Inadvertently, I found myself reading/ listening/ watching four apocalypse stories simultaneously. This catastrophe of sad stories occurred because I avoid sad stories. When I’m reading something grim that I don’t want to quit reading, I just slow down and read other things simultaneously. It had to happen that eventually I’d be reading one grim thing slowly and pick up another to avoid the first. This is one of those cases.
EDIT: (2008-01-01) When I first wrote this post, I included a photo called “Road to the Sea” from flickr. I thought the photo was posted with a creative commons license, but the license on the photo now says “All rights reserved” so I’ve taken it down.
Random Acts of Senseless Violence by Jack Womack
John Walter recommended this book to me, and I’m excited to read it. At the same time, I’m terrified.

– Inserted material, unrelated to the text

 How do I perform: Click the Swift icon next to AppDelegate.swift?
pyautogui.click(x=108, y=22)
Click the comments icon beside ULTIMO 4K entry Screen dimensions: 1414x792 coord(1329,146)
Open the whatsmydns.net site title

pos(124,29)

Urban apocalypse scares me most of all, and this entire book, an epistolary novel written from the perspective of a young-teen girl, drips with it. It also features what 1970s horror movie makers knew was the worst thing: dread. We know bad things are coming–epidemics, continuous rioting, economic strife–but Womack keeps pushing them back a little further. At least Octavia Butler, in The Parable of the Sower, got the collapse of society started with haste. This book, not so much. (This is the only one of the four I haven’t finished now.)

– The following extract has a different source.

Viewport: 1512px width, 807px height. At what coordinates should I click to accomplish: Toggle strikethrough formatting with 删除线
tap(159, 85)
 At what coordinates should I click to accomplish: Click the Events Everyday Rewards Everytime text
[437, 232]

The Road, by Cormac McCarthy
My father-in-law insisted I should read this as an audiobook, since the narrator (Tom Stechschulte) does a fantastic job. I didn’t know it was a father-and-son road book about a post-apocalyptic landscape. Talk about dread: the characters shamble from one horror to another, running for their lives from cannibals and murderers. McCarthy makes a scavanged tin of peaches seem like heaven on earth, but I’m still quaking from the bit about the people being kept in the storm cellar as food.
Monster Island by David Wellington
Perhaps zombie novels don’t fit the same seriousness as the two books above, but this one is still creepy. The need to have the zombies be more than zombies makes sense. I’ll have to write something more sustained about why zombie novels can’t just be zombie films in novel form; at least the good ones can’t. The short answer is that zombies are a visual monster. They tap into the uncanny, and that fear works best as a visual, not language-based, one. The human-and-yet-not-human shape of the zombies, along with their dead eyes and lumbering walk, make them frightening. In books, this doesn’t translate the same way, and action becomes the way one interacts with them.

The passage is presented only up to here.